Charbonnet Hints Strongly but Stops Short of Saying She’s Running for Mayor

Charbonnet Hints Strongly but Stops Short of Saying She’s Running for Mayor

April 23, 2017 | April 23, 2017

Judge Desiree Charbonnet was in a political predicament if she wanted to run for New Orleans mayor: She would be the only candidate in what looks to be a four-way race who couldn’t raise money.

That changed Friday (April 21) with her resignation from the Municipal Court seat, freeing her to begin building a campaign coffer that she hopes will rival state Rep. Walt Leger, City Councilwoman LaToya Cantrell and former Judge Michael Bagneris. According to campaign finance filings, Cantrell leads the money race with $253,800 on hand, Leger follows with $83,400 on hand and Bagneris has $71,600.

The primary on Oct. 14 won’t have an incumbent as Mayor Mitch Landrieu can’t run again due to term limits. If there is a runoff, the election will be held on Nov. 18.

Of those four politicos filing campaign finance accounts, Leger and Charbonnet haven’t officially announced. Leger filed his campaign finance report as an unnamed “future” office he’s seeking.

In an interview, Charbonnet said her resignation from the bench after 10 years set her into fundraising mode, saying, “I could not do that as a sitting judge.

“Clearly I have a desire to serve this community, and I’m looking at the mayor’s race, obviously, but I can’t say I’m running today,” she added.

Although Charbonnet may not be an announced candidate, her potential entry into the race may already be having an effect. LaPolitics’ Jeremy Alford on Friday reported that state Sen. Troy Carter began telling supporters this week that he’s no longer eyeing a run for mayor.

Carter did not return a call to confirm his decision, but he would have had a tough time in a field with three other well-known black candidates in a citywide primary that often breaks down along racial lines.

Considering Bagneris has never pulled enough votes to make a mayoral runoff, political observers will be tightly focused on the Cantrell-Charbonnet dynamic, both of whom will fight to maintain key voter bases — especially older black voters and women.

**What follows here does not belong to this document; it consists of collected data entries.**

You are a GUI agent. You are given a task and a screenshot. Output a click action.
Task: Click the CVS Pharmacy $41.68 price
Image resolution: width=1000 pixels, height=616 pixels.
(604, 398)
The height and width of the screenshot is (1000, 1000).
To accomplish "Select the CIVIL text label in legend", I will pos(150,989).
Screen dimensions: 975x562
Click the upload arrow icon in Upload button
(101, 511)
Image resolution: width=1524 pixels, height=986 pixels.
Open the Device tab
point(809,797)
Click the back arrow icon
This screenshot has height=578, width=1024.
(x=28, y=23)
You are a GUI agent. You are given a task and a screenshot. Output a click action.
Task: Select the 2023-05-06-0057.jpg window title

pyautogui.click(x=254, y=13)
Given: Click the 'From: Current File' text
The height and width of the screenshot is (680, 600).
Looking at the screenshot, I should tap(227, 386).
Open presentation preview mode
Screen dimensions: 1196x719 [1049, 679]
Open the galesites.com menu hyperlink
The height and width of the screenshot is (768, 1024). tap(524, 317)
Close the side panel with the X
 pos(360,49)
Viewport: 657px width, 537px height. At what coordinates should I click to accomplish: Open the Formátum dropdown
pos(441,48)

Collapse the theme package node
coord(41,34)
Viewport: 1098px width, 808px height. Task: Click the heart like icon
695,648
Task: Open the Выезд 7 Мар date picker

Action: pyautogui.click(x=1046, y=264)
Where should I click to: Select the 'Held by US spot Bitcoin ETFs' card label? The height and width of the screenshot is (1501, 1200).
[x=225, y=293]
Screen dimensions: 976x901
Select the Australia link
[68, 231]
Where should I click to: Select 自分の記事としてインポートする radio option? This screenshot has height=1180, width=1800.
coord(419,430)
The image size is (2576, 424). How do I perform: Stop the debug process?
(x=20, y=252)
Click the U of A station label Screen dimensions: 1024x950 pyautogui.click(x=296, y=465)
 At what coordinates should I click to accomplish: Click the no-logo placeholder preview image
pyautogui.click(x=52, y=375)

Cantrell has the benefit of being able to run a much longer active campaign that so far has included fundraisers, appearances at house parties and other major events. Charbonnet, meanwhile, has the benefit of a long electoral history — she first won citywide office as Recorder of Mortgages at age 28 in 1998 — and a family name that is instantly recognizable for longtime New Orleans voters.

Charbonnet is the sister of Bernard “Bunny” Charbonnet, who served in the administration of former Mayor Sidney Barthelemy and was an adviser to Judge Paulette Irons when she ran for mayor. She is also a cousin of former state Rep. Louis Charbonnet III.

Although Charbonnet says she’s still in decision-making mode, for anyone looking ahead to the next six months of the race, she will be in the “when,” not “if” category. Asked when she thought an official announcement would come, Charbonnet said, “I don’t feel pressured to announce but if I was going to run I don’t think I’d go past some point in May.

“I don’t have a hard fast rule right now,” she said.